![]() |
One focus of our research is motor equivalent control of the speech articulators for producing strings of speech sounds. The DIVA model, introduced in Guenther (1994), is a neural network model of speech production that learns to control the movements of a computer-simulated vocal tract (including tongue, jaw, lips, and larynx) in order to produce phoneme strings. The model's neural mappings are tuned during a babbling cycle in which auditory feedback from self-generated speech sounds is used to learn the relationship between motor actions and their acoustic consequences. After learning, the model can produce arbitrary combinations of phonemes even in the presence of constraints on the articulators. The model is explained in more detail in (Guenther,1995a). This article explains how a new theory concerning the nature of the targets of speech (the idea of sound targets as convex regions rather than points) leads to new and unified explanations for many long-studied speech production phenomena, including motor equivalence, contextual variability, speaking rate effects, anticipatory coarticulation, and carryover coarticulation.
The initial version of the model did not incorporate true acoustic information.

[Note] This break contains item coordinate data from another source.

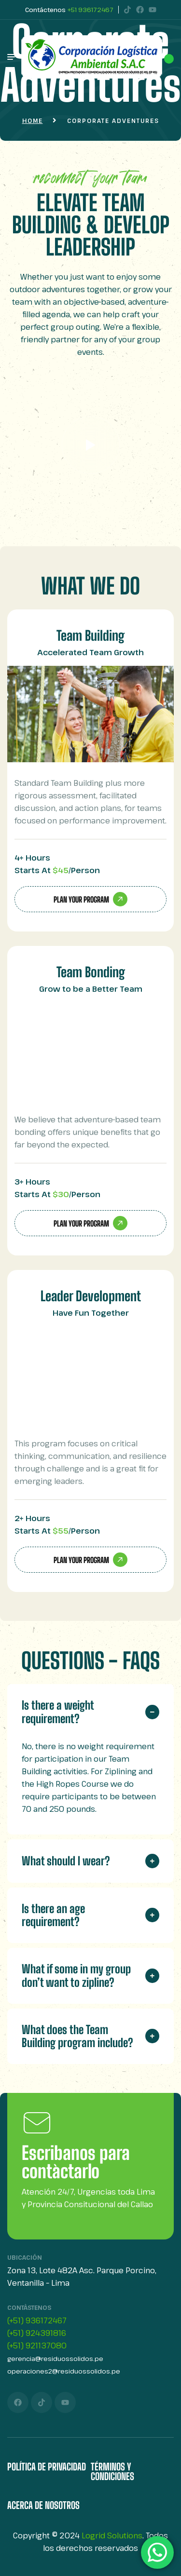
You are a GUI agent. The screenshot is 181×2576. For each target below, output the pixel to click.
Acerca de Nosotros (43, 2505)
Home (32, 120)
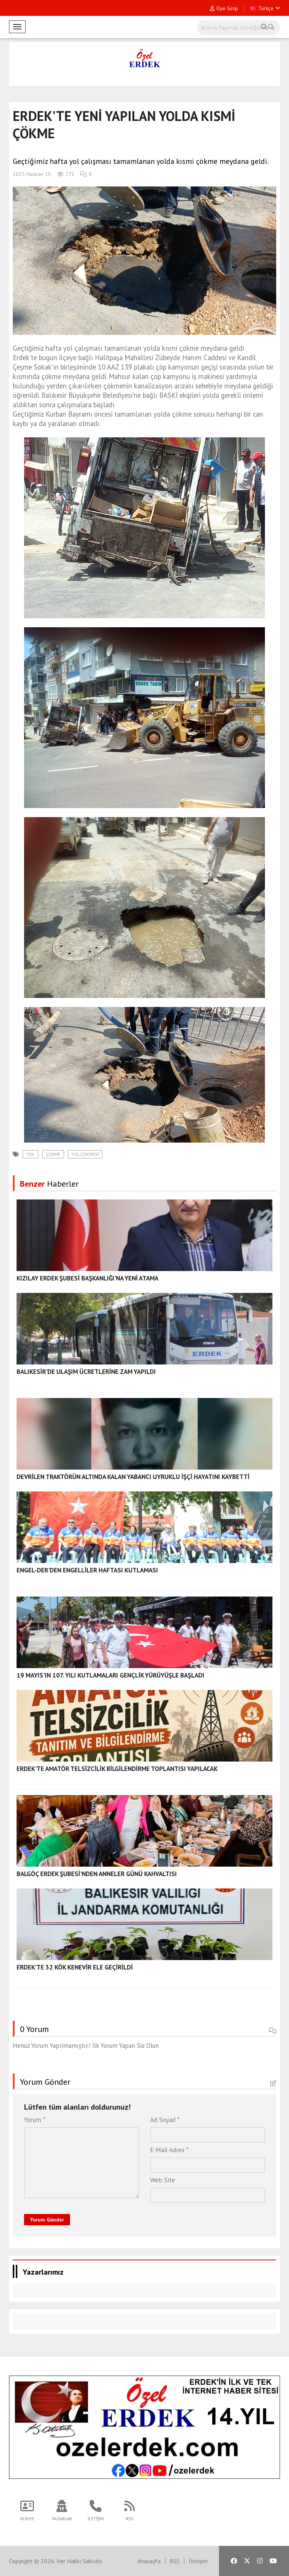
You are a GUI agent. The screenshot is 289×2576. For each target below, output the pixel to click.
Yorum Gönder (47, 2219)
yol (30, 1154)
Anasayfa (149, 2561)
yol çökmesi (85, 1154)
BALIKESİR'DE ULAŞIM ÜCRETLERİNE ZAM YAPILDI (86, 1371)
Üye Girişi (224, 8)
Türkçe (264, 8)
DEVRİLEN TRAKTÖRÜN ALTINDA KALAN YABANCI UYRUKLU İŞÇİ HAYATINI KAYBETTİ (133, 1477)
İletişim (198, 2561)
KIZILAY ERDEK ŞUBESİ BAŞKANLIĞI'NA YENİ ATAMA (87, 1278)
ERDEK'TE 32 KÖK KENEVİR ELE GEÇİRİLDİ (75, 1967)
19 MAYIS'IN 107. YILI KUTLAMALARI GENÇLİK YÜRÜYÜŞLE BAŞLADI (110, 1675)
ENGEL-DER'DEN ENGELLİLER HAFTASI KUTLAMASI (87, 1570)
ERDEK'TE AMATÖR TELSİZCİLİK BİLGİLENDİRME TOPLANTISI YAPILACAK (117, 1769)
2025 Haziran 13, (32, 174)
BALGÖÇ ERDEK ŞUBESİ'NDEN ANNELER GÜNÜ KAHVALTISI (97, 1874)
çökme (53, 1154)
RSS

A more recent version, described in Guenther (1995b) and Guenther, Hampson, and Johnson (1998) , uses an articulatory synthesizer developed by Shinji Maeda to produce acoustic output. Several simulations of this model have been captured as quicktime videos. See a portion of the babbling phase during which the model learns the neural mappings that allow it to produce vowels, or see the model producing the vowels in "bet beet bat but boot" (videos are approximately 2 MB each). The model can produce the same vowels without using it's jaw, even though it has never trained this way and blocking the jaw requires very different movements to produce the same sounds. The model can also produce the vowels with 2/3 of its tongue mobility removed, and comes reasonably close to producing them without moving its jaw, lips, or larynx, much like a ventriloquist.
Another recent research interest of mine is speech perception. In particular, we have been using a combination of modeling and psychophysics to study the formation of phonetic categories in the brain, including the so-called perceptual magnet effect. An explanation of the effect in terms of neural maps in the auditory system is provided in Guenther and Gjaja (1996), and a better model and supporting experimental results are presented in Guenther, Husain, Cohen, and Shinn-Cunningham (1999).
My dissertation research primarily concerned motor equivalent reaching to targets. This work was published in Bullock, Grossberg, and Guenther (1993), which describes the DIRECT model of goal-directed reaching. The model is a self-organizing neural network that learns to control a simplified arm during an action-perception cycle in which random movements of the arm are perceived through vision to help tune the model's visual-motor neural mappings. After training, the model is capable of reaching to targets normally, with a joint blocked, with a pointer attached to the hand, or in the absence of visual feedback, as evidenced in the simulations reported in the article. The model is able to automatically and immediately compensate for constraints such as blocked joints, even though no constraints were present during learning. More recent work on the DIRECT model is described in Guenther and Micci Barreca (1997).